### [Exercise directions]
Among the lines below, copy exactly those from the one with "Screen dimensions: 1568x555" through the one with "Task: Click the Cabinet label", counting both ends.

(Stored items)
● ● ● ● ● ● ●

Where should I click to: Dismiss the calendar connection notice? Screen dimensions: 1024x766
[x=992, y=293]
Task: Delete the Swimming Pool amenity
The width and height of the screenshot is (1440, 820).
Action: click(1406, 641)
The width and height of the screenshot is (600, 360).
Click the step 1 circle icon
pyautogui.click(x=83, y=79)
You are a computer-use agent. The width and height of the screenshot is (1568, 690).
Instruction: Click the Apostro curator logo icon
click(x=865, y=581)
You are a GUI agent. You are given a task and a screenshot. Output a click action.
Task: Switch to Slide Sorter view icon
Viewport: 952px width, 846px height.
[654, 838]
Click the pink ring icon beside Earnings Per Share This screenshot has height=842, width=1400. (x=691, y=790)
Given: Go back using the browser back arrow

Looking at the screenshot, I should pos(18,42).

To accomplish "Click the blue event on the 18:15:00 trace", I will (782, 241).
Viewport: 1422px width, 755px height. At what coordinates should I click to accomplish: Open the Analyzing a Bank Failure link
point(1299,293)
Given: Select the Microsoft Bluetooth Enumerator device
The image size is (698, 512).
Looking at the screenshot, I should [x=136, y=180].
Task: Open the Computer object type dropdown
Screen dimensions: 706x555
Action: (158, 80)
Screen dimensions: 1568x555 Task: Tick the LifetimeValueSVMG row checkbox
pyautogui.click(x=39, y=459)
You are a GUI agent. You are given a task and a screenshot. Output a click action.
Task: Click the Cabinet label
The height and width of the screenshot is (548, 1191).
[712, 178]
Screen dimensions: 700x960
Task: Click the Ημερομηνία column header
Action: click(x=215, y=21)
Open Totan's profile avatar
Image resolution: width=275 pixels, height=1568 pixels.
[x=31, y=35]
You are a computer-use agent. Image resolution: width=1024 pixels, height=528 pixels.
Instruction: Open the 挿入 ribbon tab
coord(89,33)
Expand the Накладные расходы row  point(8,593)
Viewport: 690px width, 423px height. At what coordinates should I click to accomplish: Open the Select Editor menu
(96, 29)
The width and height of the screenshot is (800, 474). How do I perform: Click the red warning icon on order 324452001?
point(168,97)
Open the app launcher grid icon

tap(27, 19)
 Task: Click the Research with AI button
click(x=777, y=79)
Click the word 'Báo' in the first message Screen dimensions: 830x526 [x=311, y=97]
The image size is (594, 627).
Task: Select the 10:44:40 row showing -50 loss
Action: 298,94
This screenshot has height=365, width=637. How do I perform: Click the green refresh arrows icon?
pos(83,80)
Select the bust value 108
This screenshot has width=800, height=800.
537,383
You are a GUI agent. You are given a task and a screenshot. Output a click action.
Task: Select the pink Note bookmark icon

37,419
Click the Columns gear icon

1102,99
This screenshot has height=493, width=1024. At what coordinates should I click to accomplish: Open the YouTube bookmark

● ● ● ● ● ● ●

### [Solved exercise]
Screen dimensions: 1568x555 Task: Tick the LifetimeValueSVMG row checkbox
pyautogui.click(x=39, y=459)
You are a GUI agent. You are given a task and a screenshot. Output a click action.
Task: Click the Cabinet label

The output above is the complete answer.